**Dati in ingresso**
──────

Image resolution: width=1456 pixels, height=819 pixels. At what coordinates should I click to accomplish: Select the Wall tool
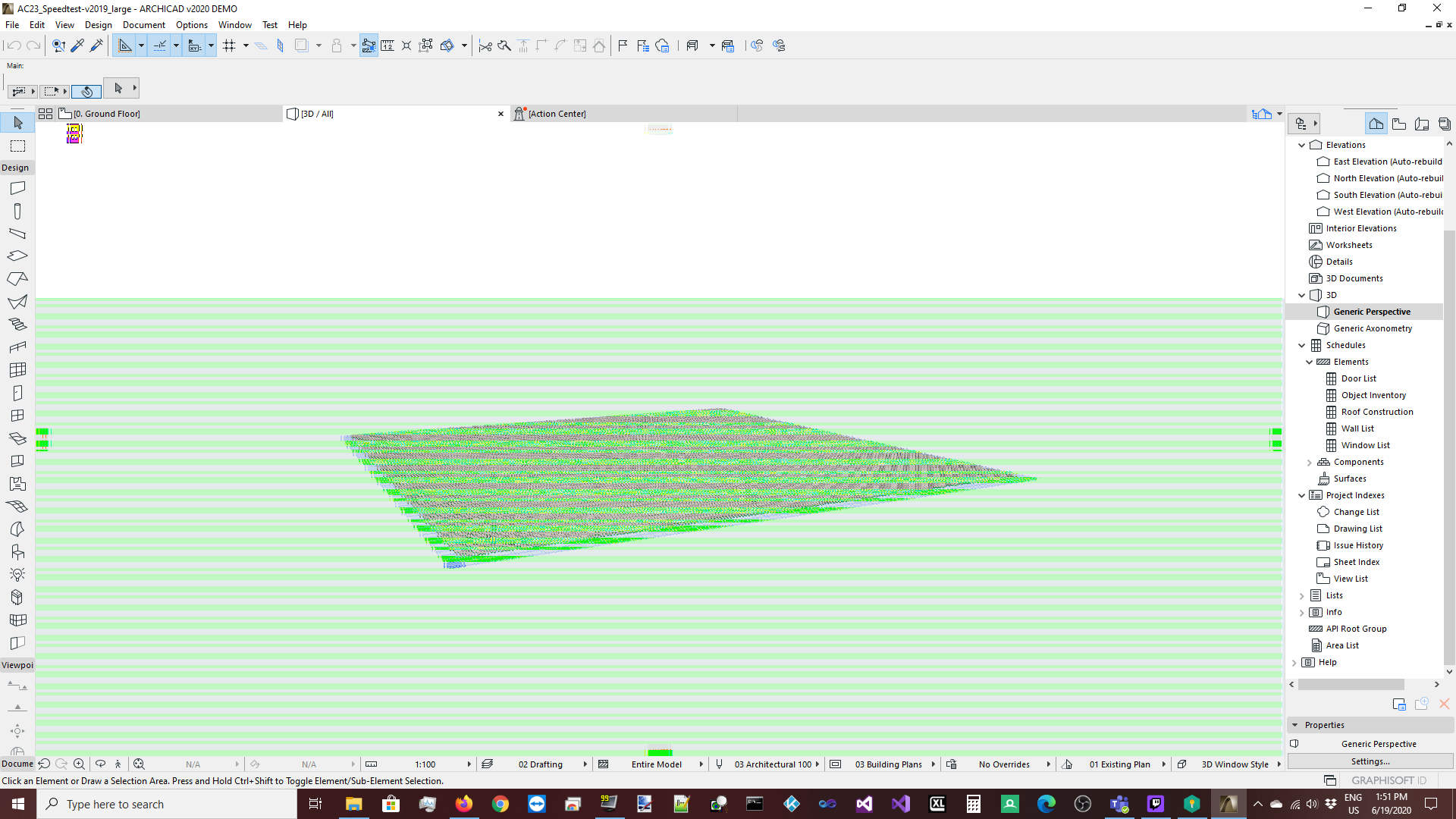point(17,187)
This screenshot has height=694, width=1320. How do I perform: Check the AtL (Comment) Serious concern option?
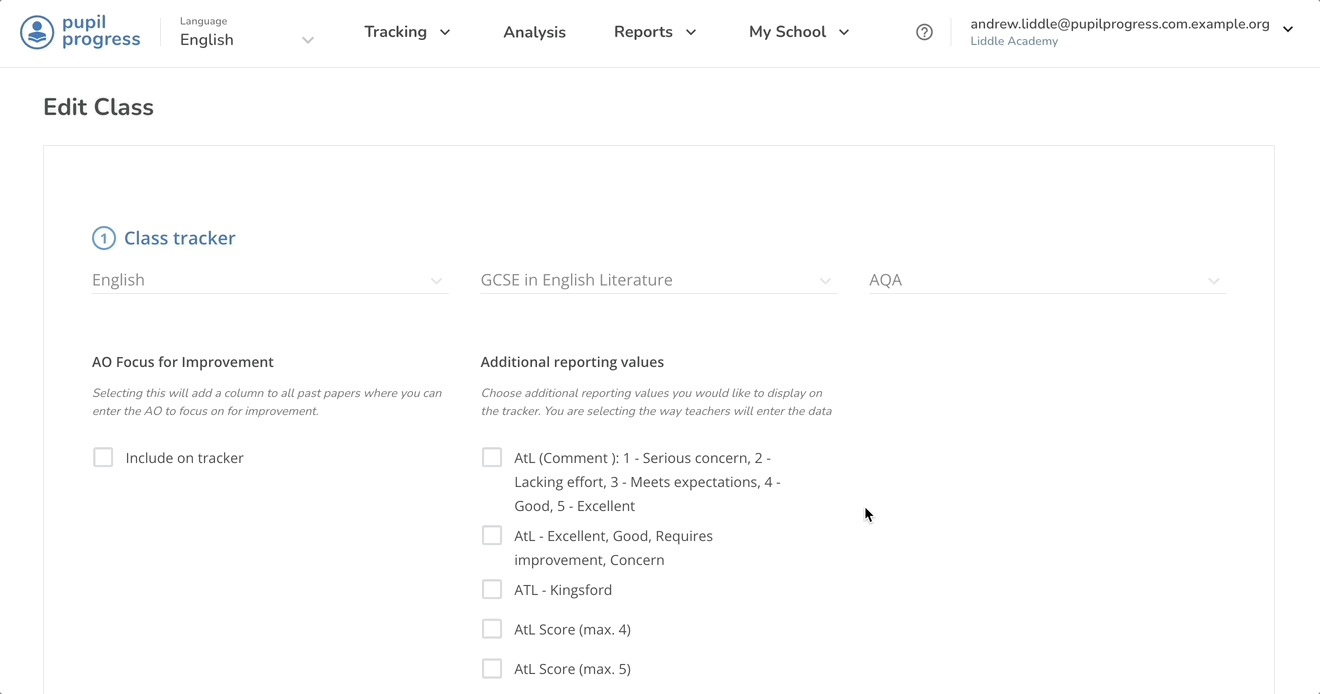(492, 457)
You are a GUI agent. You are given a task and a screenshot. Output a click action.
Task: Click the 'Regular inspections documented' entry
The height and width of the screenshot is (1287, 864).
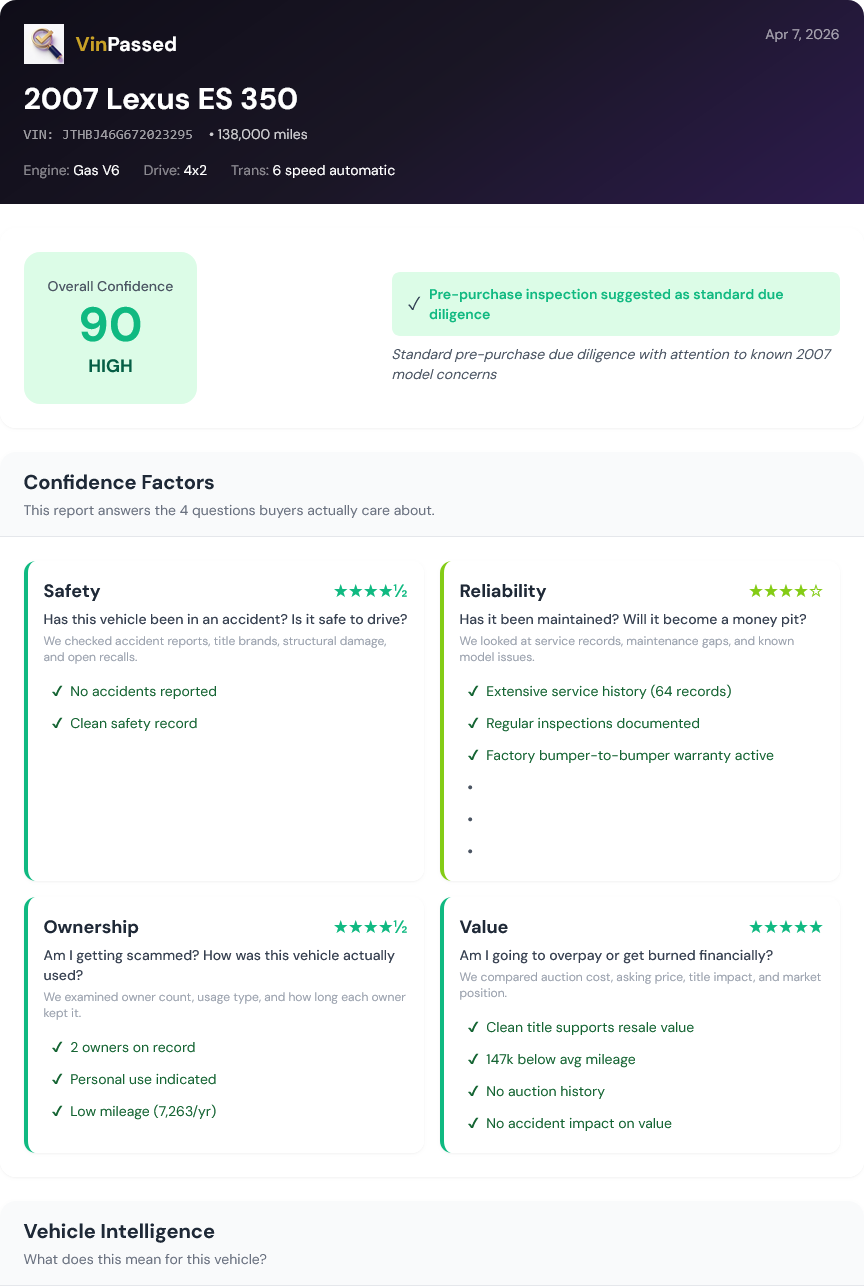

──────

**Richiesta assegnata**
Riscrivi per intero il materiale qui sopra e sposta ogni numero delle coordinate date come risposta aggiungendogli 131, senza toccare gli altri numeri. Lascia fuori le immagini.

**Risultato dell'esercizio**
Image resolution: width=1456 pixels, height=819 pixels. At what coordinates should I click to accomplish: Select the Wall tool
point(148,318)
This screenshot has height=694, width=1320. How do I perform: Check the AtL (Comment) Serious concern option?
(623, 588)
You are a GUI agent. You are given a task and a screenshot. Output a click action.
Task: Click the 'Regular inspections documented' entry
The height and width of the screenshot is (1287, 864).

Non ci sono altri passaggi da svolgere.